### *** Names: [Insert Your Names Here]***

In [None]:
import numpy as np
import scipy.stats as stats
import matplotlib.pyplot as plt
%matplotlib inline

# Lab 3 - Statistics in Python

## Lab 3 Contents

1. Statistical Distributions
  * Random Draws 
  * Functional Forms
  * Probability Density Functions
2. Descriptive Statistics
3. Apply it! Is the universe isotropic?
4. Convolution

In this lab, you will continue to explore Python plotting, while also learning some of the basic Python statistical functions and distributions. 

## 1. Statistical Distributions 
### 1.1 Random Draws
In data analysis, it will often be useful to draw a random sample of numbers from a statistical distribution, where the relative probability of getting any given number $x_1$ is proportional to the probability density function evaluated at that location P($x_1$).
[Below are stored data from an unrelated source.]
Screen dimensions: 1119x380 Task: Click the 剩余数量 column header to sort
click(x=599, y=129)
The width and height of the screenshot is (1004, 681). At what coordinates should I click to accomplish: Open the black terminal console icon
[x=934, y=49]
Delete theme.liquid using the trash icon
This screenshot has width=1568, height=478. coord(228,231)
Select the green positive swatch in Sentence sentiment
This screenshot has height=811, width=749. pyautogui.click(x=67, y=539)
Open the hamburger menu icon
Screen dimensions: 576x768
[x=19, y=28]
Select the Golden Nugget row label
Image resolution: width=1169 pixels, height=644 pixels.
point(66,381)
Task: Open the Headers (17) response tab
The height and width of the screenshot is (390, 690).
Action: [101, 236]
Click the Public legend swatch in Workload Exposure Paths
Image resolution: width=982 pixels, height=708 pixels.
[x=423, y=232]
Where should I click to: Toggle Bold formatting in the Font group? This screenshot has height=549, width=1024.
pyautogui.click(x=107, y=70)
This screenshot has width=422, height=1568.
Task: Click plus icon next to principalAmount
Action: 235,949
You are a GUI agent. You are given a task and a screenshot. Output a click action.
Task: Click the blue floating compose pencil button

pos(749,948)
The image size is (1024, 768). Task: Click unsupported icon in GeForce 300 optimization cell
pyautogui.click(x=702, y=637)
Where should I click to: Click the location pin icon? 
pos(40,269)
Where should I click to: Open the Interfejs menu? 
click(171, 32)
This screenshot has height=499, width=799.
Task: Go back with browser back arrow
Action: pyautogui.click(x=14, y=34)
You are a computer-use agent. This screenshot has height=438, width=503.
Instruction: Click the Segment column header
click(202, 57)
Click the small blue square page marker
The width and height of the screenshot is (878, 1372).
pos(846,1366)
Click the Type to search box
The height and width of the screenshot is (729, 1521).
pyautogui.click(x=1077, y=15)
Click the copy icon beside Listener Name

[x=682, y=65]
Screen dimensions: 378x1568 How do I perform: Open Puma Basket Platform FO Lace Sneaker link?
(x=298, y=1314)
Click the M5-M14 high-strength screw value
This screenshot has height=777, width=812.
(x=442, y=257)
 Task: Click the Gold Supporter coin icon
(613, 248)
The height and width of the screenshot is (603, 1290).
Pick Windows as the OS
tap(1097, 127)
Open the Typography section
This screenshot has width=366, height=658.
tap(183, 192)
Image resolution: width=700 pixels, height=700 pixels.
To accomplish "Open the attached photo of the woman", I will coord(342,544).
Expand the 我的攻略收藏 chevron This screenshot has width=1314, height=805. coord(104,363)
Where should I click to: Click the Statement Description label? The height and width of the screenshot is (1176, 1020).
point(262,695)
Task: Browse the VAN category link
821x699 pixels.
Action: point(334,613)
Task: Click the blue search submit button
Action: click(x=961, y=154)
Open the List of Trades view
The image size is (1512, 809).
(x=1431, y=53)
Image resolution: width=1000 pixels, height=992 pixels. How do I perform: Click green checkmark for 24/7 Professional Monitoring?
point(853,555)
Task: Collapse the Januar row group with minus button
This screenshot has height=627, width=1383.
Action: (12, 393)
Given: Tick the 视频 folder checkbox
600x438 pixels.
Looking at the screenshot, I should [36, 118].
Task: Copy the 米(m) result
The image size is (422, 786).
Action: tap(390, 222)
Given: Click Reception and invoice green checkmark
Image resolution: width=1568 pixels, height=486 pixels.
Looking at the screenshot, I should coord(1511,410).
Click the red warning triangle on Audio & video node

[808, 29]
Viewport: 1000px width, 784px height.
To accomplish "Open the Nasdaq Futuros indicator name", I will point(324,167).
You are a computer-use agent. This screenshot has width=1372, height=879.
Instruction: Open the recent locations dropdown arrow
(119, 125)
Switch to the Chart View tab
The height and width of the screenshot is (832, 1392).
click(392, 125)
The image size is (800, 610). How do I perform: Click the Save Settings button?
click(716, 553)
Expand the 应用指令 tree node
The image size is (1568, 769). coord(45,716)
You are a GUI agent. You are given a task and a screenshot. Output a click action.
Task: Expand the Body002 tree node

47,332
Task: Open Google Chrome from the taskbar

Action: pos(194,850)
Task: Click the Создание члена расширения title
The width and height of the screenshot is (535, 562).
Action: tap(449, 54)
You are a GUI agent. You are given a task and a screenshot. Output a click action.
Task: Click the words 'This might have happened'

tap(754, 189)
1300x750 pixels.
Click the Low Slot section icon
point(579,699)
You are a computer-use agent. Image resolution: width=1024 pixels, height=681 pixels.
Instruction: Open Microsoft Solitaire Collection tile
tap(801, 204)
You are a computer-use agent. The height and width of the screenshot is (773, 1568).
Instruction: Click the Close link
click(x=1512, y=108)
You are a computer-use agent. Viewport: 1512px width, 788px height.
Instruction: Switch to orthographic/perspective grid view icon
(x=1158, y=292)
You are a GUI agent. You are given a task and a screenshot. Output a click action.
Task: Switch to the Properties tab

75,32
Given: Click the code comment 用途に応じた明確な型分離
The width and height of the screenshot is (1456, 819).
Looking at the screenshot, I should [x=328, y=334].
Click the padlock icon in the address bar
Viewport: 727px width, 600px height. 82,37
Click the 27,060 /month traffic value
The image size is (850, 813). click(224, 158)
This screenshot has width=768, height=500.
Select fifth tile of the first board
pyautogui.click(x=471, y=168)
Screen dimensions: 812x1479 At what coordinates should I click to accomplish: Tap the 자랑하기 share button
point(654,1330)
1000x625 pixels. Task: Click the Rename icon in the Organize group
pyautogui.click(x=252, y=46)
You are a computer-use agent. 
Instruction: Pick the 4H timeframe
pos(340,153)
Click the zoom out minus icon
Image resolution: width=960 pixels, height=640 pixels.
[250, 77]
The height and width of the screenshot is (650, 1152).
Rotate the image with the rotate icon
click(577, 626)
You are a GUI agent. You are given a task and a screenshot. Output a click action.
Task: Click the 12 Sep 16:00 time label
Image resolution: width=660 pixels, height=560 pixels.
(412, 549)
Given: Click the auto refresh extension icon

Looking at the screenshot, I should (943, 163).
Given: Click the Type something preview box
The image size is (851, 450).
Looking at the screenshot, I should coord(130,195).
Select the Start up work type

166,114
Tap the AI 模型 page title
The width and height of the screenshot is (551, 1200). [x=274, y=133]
For example, to draw 1000 random numbers from a normal distribution with mean 0 and standard deviation 1, I would do the following

In [None]:
#here rvs stands for random variables
norm_sample = stats.norm.rvs(size = 100, loc = 0, scale = 1)

Although the normal distribution is a continuous function, we have drawn 100 discrete random numbers from it, so your best tool to visualize how these randomly drawn numbers are distributed is to make a histogram. 

In [None]:
fig = plt.hist(norm_sample, bins=10)

---  
### Exercise 1
    
-----------------------
Making good histograms is an art, and we'll do more work with them soon, but for now, it will be sufficient to familiarize yourselves with the basics of the "tunable parameters" that control the appearance of a histogram.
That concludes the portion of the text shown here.